[RECORDS SUPPLIED — start]
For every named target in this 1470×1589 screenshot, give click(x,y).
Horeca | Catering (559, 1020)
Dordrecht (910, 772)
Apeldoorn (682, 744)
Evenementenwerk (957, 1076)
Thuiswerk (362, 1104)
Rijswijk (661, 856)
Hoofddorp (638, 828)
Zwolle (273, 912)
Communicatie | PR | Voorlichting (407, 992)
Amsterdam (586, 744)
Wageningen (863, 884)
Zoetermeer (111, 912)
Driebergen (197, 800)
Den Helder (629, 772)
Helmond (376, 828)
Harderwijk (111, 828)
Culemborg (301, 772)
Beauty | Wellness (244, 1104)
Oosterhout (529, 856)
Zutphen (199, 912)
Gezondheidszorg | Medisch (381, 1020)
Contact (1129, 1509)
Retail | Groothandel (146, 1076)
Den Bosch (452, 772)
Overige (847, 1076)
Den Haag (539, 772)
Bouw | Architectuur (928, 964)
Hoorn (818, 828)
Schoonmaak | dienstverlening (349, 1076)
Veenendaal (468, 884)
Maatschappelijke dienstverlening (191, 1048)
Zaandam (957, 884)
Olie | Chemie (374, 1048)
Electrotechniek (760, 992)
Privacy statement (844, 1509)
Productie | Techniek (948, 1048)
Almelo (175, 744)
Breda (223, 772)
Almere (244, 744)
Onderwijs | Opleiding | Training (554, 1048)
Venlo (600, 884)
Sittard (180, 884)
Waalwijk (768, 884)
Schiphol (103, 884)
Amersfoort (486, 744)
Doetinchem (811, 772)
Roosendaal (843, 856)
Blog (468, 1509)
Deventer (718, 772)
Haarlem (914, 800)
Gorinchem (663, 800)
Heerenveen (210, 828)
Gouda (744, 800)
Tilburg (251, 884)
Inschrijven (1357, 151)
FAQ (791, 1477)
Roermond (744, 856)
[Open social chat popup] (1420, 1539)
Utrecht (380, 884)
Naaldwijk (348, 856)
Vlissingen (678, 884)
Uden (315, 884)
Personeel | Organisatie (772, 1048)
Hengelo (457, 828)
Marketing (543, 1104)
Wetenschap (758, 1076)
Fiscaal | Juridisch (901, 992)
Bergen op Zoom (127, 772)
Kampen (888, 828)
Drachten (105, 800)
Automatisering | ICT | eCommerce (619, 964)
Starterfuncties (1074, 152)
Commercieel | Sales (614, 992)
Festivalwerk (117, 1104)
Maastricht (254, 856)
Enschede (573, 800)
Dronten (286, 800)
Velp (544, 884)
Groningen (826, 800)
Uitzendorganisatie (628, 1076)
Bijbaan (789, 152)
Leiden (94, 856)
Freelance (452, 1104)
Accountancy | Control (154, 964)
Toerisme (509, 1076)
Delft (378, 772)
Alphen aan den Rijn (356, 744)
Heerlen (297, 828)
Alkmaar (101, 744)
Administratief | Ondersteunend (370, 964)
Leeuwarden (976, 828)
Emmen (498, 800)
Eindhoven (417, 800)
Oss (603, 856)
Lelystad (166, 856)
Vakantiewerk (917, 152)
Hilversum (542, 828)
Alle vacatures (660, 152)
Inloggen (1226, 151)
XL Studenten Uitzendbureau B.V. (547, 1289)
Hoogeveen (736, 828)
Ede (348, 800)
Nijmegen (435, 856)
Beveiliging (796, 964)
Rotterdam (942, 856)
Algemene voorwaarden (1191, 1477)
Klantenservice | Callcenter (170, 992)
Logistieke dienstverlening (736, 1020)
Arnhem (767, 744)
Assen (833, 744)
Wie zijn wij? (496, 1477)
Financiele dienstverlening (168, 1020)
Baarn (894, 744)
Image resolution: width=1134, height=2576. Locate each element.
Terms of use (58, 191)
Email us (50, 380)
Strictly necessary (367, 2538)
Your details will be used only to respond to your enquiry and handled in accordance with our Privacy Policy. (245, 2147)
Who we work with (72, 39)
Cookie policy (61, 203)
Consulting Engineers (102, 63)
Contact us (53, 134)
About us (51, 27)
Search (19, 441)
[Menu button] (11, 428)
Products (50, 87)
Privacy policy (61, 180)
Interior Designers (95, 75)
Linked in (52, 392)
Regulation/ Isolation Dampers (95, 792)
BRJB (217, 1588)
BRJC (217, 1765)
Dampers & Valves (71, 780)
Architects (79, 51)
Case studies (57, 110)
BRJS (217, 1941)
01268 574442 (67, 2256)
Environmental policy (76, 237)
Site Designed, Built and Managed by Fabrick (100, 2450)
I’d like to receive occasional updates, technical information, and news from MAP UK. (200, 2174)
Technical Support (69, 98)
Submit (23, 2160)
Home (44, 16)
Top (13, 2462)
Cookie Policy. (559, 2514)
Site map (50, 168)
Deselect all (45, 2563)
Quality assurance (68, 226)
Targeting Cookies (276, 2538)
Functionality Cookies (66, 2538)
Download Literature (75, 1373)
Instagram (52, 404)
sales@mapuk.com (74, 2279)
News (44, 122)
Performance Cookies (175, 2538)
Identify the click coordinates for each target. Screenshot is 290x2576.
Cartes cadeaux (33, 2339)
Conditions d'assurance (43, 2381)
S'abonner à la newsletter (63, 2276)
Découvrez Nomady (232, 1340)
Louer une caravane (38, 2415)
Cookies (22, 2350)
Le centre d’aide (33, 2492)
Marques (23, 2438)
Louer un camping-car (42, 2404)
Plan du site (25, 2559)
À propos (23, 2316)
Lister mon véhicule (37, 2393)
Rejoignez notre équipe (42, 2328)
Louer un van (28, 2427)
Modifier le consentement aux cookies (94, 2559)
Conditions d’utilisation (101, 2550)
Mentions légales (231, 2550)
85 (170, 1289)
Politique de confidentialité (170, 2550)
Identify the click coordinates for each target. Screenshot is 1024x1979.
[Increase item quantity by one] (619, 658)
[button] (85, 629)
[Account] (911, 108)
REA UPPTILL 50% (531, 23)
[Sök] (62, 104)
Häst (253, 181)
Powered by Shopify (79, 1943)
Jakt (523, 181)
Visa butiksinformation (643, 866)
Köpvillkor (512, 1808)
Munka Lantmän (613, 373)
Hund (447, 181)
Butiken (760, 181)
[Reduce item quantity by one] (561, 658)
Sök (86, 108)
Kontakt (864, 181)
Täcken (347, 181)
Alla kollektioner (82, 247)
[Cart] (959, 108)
[RECORDS SUPPLIED — finish]
■ ACTIVITY
Your output should be the listing's lines, exact and complete, from its first line to the line that contains "Oosterhout (529, 856)", inclusive.

■ RESULT FOR THIS EXERCISE
For every named target in this 1470×1589 screenshot, give click(x,y).
Horeca | Catering (559, 1020)
Dordrecht (910, 772)
Apeldoorn (682, 744)
Evenementenwerk (957, 1076)
Thuiswerk (362, 1104)
Rijswijk (661, 856)
Hoofddorp (638, 828)
Zwolle (273, 912)
Communicatie | PR | Voorlichting (407, 992)
Amsterdam (586, 744)
Wageningen (863, 884)
Zoetermeer (111, 912)
Driebergen (197, 800)
Den Helder (629, 772)
Helmond (376, 828)
Harderwijk (111, 828)
Culemborg (301, 772)
Beauty | Wellness (244, 1104)
Oosterhout (529, 856)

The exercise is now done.